= SEU OBJETIVO =
Reproduza sem nenhuma alteração as linhas que vão do início das entradas até a linha que contém "I will 133,324.", incluindo ambas as extremidades.

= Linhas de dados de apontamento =
--------------------------------------------------
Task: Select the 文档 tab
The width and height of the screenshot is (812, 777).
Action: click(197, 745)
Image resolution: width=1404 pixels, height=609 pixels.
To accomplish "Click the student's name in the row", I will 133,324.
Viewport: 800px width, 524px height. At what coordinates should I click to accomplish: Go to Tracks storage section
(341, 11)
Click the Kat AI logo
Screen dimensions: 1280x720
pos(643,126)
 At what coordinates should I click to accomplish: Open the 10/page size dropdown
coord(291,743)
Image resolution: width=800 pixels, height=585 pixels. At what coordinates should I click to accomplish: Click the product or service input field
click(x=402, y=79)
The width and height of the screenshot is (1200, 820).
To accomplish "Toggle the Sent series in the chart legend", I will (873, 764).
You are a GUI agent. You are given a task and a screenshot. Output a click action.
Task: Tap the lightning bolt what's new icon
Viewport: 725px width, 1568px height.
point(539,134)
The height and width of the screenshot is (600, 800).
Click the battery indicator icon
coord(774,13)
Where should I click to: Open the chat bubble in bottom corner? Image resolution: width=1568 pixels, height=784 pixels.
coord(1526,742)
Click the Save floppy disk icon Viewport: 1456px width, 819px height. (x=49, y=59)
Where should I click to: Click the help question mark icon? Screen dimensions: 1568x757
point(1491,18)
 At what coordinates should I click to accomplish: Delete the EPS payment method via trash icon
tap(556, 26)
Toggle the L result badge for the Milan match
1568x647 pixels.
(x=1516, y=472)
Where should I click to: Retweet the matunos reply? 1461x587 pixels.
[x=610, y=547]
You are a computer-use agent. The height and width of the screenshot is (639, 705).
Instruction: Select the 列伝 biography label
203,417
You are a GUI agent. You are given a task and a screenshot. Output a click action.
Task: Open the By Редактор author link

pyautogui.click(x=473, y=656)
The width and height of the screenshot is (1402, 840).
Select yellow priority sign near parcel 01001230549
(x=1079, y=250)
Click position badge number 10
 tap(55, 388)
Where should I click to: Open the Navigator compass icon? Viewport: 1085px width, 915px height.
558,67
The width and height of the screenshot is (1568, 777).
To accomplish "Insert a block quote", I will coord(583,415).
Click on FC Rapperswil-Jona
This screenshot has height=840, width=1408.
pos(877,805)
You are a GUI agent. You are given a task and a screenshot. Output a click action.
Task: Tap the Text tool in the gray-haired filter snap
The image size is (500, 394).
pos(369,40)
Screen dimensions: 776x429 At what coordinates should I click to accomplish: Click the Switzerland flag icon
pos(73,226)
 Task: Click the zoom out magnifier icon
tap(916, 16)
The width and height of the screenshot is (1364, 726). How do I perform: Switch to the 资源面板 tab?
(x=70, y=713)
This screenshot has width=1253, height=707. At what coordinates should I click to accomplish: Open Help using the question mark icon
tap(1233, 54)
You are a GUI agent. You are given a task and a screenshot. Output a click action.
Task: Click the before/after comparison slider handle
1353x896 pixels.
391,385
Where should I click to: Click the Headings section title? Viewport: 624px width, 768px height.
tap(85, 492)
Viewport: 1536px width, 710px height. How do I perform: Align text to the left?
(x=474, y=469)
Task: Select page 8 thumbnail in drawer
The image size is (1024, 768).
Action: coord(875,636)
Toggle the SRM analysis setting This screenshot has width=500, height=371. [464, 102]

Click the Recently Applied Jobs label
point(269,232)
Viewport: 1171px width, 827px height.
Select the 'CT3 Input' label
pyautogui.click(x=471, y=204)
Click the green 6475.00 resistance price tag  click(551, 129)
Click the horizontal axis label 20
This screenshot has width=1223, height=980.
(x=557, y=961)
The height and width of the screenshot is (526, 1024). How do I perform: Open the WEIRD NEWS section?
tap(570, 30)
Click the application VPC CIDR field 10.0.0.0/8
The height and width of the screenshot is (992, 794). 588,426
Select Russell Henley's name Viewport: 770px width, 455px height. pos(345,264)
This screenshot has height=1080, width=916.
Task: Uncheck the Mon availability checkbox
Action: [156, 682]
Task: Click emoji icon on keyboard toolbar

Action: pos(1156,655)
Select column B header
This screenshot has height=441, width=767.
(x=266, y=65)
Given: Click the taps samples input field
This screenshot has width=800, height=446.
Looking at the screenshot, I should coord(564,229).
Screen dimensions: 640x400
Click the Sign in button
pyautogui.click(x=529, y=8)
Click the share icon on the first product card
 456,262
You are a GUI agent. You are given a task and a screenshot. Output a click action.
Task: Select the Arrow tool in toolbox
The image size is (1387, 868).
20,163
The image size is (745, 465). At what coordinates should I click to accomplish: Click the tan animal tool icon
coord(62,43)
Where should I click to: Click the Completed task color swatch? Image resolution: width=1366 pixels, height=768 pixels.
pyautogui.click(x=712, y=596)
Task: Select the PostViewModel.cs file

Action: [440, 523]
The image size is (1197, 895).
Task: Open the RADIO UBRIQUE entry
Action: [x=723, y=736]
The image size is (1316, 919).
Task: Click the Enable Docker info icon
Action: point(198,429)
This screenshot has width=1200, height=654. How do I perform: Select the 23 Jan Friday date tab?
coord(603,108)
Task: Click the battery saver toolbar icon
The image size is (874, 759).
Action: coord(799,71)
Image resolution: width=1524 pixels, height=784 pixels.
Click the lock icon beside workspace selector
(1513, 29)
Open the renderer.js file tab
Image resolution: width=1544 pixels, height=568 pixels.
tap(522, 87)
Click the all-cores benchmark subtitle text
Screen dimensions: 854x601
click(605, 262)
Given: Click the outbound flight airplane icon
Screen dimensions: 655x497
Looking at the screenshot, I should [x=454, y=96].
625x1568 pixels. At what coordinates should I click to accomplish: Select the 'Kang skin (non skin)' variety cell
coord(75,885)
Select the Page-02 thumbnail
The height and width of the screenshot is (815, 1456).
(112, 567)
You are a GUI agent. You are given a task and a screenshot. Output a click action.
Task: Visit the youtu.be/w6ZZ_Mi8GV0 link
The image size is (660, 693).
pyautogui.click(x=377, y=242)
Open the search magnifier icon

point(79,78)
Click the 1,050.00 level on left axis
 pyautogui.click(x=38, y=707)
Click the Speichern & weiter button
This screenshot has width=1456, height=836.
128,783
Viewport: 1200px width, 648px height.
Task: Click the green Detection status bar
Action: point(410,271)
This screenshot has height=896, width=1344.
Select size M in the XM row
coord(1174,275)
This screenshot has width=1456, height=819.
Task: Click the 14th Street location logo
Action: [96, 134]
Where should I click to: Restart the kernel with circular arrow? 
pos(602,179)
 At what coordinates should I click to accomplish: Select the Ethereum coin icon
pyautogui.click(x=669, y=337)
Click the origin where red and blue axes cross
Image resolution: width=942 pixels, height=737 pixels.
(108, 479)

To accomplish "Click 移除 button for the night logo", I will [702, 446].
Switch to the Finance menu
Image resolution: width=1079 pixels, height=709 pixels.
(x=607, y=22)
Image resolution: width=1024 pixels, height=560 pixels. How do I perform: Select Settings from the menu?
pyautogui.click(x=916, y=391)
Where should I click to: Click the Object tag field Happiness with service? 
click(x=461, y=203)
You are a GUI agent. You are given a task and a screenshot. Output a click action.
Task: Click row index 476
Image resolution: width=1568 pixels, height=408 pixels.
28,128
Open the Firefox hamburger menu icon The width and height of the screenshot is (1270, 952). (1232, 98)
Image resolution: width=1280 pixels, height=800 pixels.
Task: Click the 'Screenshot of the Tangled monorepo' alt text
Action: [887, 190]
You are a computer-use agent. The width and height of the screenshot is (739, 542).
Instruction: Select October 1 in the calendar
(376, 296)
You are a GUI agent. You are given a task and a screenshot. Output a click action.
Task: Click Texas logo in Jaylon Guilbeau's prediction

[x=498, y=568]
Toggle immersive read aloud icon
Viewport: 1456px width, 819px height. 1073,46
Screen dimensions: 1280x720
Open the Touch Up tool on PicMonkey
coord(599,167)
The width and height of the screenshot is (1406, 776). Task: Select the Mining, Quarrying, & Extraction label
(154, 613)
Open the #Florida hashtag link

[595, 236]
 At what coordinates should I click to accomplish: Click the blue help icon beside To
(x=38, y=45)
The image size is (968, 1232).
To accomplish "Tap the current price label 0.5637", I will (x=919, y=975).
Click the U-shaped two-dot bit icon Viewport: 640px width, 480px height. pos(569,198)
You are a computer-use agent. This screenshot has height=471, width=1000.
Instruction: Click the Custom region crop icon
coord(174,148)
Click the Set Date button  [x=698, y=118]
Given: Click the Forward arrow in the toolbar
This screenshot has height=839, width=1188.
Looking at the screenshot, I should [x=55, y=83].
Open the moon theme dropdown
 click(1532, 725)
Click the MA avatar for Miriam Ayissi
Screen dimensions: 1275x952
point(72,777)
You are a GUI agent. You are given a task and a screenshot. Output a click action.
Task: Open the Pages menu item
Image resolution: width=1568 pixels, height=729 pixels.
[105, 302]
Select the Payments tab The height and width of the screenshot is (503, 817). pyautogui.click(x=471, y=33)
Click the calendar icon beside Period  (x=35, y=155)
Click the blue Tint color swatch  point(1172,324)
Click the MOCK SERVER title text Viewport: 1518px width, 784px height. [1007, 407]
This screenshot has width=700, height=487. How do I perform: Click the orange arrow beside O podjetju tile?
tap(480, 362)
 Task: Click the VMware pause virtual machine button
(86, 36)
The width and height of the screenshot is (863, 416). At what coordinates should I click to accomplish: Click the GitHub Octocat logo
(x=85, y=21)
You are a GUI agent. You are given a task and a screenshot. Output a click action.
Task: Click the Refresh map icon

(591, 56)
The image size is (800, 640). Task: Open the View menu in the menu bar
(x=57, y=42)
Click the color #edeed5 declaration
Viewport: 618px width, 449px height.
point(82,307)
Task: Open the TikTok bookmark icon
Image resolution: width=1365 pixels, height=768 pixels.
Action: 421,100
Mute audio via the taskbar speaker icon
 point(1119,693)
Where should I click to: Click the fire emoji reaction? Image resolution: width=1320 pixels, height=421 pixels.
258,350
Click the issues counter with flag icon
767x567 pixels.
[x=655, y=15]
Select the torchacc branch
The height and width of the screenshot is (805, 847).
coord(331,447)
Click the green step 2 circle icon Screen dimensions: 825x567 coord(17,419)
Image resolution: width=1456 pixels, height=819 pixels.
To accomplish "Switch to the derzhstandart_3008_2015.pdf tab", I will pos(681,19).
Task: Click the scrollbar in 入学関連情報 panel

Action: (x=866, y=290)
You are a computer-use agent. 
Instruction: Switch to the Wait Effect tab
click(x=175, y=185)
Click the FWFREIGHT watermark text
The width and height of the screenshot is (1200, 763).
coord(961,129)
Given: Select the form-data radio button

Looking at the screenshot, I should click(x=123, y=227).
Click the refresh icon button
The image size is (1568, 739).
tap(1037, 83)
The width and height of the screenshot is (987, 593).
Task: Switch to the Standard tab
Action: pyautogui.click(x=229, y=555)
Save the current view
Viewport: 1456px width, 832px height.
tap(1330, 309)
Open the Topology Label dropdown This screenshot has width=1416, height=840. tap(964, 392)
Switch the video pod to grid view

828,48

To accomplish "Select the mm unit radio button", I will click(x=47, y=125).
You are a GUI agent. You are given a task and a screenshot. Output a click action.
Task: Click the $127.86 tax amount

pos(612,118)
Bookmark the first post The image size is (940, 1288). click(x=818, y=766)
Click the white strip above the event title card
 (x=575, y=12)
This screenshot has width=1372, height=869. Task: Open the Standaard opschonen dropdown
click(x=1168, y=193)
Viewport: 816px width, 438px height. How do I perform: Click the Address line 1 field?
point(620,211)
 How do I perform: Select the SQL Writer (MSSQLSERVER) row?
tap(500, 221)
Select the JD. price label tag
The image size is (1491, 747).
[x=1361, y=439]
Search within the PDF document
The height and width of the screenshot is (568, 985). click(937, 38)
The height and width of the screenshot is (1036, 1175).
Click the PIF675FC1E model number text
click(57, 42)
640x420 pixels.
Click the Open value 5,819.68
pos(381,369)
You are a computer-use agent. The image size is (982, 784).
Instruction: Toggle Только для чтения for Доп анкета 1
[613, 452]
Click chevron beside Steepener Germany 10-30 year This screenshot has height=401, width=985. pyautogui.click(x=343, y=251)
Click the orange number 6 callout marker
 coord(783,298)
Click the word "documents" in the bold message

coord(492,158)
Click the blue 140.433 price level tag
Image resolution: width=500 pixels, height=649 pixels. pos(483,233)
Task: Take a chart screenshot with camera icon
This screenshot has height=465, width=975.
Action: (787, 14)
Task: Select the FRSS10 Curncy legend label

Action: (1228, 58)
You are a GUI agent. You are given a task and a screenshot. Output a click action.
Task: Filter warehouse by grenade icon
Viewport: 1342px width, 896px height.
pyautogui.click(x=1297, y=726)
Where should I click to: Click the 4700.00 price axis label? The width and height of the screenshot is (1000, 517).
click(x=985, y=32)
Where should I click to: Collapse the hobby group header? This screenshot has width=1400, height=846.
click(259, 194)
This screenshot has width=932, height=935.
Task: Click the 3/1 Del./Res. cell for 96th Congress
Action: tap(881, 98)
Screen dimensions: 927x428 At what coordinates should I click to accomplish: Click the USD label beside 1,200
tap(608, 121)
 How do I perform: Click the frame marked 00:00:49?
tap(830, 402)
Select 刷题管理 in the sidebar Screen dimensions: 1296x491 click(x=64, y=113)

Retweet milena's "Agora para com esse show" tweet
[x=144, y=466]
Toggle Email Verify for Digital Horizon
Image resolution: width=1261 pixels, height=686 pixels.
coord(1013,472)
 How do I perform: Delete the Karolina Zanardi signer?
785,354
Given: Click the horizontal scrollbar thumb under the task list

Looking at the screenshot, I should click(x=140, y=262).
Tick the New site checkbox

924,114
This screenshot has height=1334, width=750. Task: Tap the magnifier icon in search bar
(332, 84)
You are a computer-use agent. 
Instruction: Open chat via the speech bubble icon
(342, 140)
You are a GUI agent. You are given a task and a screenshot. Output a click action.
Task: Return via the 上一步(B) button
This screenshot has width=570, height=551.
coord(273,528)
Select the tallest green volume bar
--------------------------------------------------
= RESULTADO DA TAREFA =
Task: Select the 文档 tab
The width and height of the screenshot is (812, 777).
Action: click(197, 745)
Image resolution: width=1404 pixels, height=609 pixels.
To accomplish "Click the student's name in the row", I will 133,324.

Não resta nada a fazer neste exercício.